WORK TO DO. Print the lines of the entries below exactly, starting at the line that contains "Evans (657, 257)" and ending at the line that contains "References (98, 671)", with both of those lines included.

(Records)
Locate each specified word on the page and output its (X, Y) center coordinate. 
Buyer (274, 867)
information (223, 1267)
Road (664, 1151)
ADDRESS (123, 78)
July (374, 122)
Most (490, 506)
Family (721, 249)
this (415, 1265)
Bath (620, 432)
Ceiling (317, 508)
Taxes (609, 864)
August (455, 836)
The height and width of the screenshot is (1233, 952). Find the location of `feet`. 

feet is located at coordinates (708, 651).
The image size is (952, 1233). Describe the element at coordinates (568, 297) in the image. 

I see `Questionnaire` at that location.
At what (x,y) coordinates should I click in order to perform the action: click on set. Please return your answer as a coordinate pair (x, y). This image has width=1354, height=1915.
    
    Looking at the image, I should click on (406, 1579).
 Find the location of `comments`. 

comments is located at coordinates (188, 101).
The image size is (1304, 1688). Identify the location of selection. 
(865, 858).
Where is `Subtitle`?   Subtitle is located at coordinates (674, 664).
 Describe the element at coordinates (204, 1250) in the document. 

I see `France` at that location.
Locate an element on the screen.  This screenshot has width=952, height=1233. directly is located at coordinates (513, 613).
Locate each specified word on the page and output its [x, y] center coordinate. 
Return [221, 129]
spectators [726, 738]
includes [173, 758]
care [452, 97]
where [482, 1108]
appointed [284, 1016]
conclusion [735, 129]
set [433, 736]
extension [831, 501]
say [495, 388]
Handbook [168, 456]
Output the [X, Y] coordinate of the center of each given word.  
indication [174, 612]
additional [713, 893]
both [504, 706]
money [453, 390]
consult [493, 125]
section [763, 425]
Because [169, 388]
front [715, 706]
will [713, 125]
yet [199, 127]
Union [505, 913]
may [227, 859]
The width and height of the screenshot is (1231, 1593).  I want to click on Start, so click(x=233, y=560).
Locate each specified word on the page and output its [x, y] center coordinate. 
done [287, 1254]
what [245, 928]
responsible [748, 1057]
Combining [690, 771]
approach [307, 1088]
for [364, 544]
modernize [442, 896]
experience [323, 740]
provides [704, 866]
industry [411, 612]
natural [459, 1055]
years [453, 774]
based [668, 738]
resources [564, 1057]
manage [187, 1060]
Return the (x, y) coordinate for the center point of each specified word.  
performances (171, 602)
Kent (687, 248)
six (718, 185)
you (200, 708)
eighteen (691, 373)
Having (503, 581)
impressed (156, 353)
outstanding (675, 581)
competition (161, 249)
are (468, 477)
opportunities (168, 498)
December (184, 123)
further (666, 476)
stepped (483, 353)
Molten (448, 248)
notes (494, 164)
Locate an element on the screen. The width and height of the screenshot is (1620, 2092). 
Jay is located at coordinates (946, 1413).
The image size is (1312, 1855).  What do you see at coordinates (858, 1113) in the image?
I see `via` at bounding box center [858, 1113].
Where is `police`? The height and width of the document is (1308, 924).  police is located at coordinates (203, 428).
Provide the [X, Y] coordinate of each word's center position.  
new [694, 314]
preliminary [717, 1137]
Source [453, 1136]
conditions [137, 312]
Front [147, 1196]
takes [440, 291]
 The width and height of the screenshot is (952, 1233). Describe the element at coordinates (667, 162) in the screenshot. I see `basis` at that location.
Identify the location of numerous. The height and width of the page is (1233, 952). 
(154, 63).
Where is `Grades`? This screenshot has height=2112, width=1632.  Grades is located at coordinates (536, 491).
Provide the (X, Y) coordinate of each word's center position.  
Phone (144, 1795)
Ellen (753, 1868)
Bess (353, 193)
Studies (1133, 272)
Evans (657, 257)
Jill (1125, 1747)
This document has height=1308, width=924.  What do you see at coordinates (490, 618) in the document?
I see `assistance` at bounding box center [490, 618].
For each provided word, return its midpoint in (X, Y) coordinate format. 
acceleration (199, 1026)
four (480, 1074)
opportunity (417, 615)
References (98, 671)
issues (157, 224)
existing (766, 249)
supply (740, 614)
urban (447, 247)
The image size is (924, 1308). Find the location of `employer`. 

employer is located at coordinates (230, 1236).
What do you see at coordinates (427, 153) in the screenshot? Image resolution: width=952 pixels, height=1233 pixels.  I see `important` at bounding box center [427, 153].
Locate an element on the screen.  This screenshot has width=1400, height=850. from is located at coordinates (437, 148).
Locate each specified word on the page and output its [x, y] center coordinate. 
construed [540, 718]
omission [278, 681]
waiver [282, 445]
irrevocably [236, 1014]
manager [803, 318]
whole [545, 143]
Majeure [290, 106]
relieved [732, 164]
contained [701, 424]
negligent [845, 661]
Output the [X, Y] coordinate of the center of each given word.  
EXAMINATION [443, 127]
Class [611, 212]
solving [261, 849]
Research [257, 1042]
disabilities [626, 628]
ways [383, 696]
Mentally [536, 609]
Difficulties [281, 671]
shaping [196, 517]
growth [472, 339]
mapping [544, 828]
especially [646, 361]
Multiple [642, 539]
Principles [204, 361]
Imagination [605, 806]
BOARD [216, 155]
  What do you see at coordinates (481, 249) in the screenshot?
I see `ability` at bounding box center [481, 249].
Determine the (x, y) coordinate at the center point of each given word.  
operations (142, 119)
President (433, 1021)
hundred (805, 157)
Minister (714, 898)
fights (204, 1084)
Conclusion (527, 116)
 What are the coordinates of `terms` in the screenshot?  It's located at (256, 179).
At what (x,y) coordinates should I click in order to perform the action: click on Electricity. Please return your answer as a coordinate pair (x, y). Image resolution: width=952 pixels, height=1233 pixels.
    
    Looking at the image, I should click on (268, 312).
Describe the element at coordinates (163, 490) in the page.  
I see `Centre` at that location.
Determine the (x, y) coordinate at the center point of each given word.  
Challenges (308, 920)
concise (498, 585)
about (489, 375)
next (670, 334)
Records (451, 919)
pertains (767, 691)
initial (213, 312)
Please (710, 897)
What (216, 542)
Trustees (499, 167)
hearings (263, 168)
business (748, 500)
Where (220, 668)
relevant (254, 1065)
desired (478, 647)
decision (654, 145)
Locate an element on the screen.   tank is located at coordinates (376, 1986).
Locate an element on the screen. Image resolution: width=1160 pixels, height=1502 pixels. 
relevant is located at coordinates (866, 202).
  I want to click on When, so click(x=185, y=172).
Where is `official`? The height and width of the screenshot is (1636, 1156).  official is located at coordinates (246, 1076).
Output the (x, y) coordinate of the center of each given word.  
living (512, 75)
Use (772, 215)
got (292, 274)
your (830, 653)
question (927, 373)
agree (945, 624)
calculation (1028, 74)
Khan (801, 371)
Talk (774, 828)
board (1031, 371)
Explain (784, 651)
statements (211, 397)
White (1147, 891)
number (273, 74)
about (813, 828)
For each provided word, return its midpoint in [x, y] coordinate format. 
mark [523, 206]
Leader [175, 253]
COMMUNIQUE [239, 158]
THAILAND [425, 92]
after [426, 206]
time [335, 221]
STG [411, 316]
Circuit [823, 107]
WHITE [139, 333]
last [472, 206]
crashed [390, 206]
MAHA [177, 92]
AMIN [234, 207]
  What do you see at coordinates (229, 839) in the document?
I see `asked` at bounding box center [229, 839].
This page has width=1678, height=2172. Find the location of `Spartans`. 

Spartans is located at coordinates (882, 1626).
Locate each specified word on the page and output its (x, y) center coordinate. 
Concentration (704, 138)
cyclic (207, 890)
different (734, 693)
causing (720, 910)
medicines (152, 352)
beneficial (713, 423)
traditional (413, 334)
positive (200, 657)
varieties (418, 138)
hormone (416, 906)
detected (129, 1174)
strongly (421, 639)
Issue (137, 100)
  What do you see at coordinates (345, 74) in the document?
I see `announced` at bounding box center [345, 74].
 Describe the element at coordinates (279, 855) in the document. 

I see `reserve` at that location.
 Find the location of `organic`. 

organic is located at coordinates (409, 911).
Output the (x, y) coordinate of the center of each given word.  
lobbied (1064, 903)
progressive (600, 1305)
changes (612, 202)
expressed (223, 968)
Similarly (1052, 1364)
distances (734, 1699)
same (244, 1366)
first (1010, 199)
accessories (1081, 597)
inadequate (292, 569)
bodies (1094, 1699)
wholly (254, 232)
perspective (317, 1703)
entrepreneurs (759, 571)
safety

CORRECT RESULT.
Evans (657, 257)
Jill (1125, 1747)
This document has height=1308, width=924.  What do you see at coordinates (490, 618) in the document?
I see `assistance` at bounding box center [490, 618].
For each provided word, return its midpoint in (X, Y) coordinate format. 
acceleration (199, 1026)
four (480, 1074)
opportunity (417, 615)
References (98, 671)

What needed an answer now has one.